Moving Here catalogue reference (MJM) 1984-260 |
1836
A new Act ( Registration of Aliens Act 1836) was passed in 1836 and repealed the Act of 1826. It introduced some relaxation but continued the requirement that masters of ships and migrants should make a declaration on arrival. Migrants were still given a certificate, and copies of the certificates were sent to the Secretary of State in London. They were also still required to produce a police registration certificate but it was no longer necessary for them to visit or send a written declaration to the Aliens Office, and the declaration they made on leaving the country was in future to be made at the Customs Office at the port of departure.
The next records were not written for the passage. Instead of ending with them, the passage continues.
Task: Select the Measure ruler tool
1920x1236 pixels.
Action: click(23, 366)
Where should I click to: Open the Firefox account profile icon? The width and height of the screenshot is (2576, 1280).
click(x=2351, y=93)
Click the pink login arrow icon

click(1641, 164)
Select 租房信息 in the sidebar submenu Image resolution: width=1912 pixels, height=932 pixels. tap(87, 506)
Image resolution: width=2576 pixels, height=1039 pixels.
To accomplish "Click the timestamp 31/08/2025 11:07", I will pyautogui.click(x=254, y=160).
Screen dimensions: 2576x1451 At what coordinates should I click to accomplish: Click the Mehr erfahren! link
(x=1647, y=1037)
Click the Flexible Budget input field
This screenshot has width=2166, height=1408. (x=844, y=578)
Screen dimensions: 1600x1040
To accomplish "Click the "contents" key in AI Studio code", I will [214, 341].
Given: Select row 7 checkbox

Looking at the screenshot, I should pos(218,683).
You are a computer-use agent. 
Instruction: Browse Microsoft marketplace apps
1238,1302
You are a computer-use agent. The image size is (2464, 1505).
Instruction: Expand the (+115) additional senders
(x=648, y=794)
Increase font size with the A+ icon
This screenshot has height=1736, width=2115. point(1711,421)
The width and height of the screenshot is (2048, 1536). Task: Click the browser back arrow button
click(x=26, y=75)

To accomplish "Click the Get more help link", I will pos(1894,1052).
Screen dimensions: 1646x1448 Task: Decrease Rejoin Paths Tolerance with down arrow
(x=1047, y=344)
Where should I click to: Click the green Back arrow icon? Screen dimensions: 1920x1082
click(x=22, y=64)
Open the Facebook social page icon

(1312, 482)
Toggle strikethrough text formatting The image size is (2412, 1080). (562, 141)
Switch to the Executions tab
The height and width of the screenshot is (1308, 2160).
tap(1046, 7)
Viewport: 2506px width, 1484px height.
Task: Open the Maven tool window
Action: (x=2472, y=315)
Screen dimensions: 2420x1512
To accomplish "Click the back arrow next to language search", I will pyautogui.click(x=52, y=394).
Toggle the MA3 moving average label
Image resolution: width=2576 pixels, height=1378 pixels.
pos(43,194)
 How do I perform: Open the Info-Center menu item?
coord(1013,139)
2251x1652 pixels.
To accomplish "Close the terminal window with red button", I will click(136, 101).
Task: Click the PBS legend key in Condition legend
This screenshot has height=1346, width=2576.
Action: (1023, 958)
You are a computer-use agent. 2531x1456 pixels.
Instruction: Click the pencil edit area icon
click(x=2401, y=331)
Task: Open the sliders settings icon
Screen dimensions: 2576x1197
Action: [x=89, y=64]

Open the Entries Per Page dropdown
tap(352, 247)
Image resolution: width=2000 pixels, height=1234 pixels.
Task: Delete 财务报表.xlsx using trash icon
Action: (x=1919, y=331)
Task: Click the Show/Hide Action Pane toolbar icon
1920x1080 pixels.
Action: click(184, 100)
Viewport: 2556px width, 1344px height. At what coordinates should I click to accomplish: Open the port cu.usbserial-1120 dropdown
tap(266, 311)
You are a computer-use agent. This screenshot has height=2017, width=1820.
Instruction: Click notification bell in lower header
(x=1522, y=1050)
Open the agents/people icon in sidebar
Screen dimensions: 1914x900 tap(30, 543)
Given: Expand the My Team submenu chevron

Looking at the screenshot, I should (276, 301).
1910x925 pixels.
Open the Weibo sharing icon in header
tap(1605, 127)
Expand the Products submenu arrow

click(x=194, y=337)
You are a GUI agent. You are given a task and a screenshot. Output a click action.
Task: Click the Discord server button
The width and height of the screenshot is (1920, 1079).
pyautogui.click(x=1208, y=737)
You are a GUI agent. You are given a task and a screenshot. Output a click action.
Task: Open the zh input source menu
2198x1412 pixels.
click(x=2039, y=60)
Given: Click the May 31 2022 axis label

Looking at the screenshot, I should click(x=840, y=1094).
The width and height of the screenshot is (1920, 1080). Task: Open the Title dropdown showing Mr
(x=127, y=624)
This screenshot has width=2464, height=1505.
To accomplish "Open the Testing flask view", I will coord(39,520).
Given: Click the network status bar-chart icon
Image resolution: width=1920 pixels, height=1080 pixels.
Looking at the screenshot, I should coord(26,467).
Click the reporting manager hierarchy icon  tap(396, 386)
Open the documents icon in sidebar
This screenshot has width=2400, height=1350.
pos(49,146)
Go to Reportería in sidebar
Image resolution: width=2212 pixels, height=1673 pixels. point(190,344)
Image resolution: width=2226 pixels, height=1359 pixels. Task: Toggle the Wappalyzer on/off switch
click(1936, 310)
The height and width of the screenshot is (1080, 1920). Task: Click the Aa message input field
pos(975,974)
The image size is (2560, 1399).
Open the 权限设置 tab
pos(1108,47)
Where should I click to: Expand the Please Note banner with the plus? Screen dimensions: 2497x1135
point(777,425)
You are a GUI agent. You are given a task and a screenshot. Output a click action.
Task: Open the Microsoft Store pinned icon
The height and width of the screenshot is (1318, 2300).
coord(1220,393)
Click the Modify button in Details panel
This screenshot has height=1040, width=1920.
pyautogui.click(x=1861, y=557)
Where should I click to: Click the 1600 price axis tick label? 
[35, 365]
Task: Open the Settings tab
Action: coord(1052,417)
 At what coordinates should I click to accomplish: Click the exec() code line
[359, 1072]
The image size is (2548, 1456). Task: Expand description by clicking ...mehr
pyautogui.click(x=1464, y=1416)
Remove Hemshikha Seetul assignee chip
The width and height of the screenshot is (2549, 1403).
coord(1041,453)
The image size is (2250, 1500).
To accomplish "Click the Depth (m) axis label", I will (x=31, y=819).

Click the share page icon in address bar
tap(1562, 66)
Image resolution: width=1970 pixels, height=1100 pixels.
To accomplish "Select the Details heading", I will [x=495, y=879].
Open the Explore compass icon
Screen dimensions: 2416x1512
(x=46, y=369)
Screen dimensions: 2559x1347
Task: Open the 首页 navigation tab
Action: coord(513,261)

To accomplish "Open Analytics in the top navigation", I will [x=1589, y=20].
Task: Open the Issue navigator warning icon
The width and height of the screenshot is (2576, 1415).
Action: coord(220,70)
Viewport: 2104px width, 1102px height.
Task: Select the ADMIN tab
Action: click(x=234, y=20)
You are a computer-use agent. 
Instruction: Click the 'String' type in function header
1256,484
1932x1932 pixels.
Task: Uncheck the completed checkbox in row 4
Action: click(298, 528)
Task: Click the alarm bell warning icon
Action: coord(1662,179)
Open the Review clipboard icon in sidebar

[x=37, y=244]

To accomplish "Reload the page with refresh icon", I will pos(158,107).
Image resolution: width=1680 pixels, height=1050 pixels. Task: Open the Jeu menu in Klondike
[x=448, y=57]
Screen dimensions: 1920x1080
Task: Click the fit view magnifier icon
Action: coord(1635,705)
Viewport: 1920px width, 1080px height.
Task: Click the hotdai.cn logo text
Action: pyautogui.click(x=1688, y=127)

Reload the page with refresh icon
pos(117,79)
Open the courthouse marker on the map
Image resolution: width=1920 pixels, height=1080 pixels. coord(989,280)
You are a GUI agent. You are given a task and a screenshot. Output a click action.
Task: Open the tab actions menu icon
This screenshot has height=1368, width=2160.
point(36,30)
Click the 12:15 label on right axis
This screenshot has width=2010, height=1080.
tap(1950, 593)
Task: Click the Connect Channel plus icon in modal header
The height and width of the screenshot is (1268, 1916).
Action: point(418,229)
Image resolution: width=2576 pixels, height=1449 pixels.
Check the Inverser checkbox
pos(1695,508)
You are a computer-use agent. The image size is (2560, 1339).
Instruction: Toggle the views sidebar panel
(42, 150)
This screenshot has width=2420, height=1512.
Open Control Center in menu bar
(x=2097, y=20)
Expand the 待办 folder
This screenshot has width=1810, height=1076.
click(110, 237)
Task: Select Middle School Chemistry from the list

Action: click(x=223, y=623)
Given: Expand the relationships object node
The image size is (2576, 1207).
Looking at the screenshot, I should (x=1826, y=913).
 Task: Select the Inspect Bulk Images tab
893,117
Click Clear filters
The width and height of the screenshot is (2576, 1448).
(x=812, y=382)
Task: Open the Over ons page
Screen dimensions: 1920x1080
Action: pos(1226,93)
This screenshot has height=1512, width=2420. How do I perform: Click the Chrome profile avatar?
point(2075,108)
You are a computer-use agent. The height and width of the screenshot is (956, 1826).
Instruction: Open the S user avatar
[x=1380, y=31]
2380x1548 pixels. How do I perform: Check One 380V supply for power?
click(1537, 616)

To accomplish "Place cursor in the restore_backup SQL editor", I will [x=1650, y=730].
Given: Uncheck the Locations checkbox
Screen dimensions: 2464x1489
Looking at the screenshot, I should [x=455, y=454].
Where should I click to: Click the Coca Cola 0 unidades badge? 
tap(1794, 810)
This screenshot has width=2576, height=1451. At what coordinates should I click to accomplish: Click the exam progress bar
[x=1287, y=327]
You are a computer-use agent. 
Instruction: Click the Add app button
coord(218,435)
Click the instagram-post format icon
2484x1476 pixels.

A migrant living in this country no longer had to report his address every six months, and he was in future to become exempt from the provisions of the Act after three years instead of seven.
The vast majority of certificates issued under the Aliens Act 1826 were destroyed when the Aliens Office was absorbed in to the Home Office in 1836, but there is an index of certificates from 1826 to 1849 at The National Archives in series HO 5/25-32, and CUST 102/393-396 contains certificates of arrival for the Port of London from July to November 1826, and for the port of Gravesend from October 1826 to August 1837. HO 2 contains original certificates of arrival of individuals arranged under ports of arrival for the period 1836-1852. Each certificate gives the person's name, nationality, profession, date of arrival and last country visited, together with their signature, and sometimes other details. However, no certificates survive after 1852. An alphabetical index of alien certificates of some arrivals from Germany, Poland and Prussia between 1847-1852, is available in The National Archives research enquiries room. HO 3 consists of returns of alien passengers made by masters of ships under section 2 of the 1836 Act. The lists survive for the period July 1836 to December 1869 but no lists survive for the period January 1861 to December 1866. After 1869 the Home Office kept the lists for only five years after which they were destroyed. The lists are arranged chronologically and there are four lists per year. There are no name indexes, although the Anglo-German Family History Society www.art-science.com/agfhs have extracted some 36,000 names from the period 1853-69.
The provisions of the 1816, 1826 and 1836 Acts were directed mainly against foreign 'criminal and hostile persons' and they were concerned with maintaining a check on people entering or already in the country rather than with excluding them at the ports.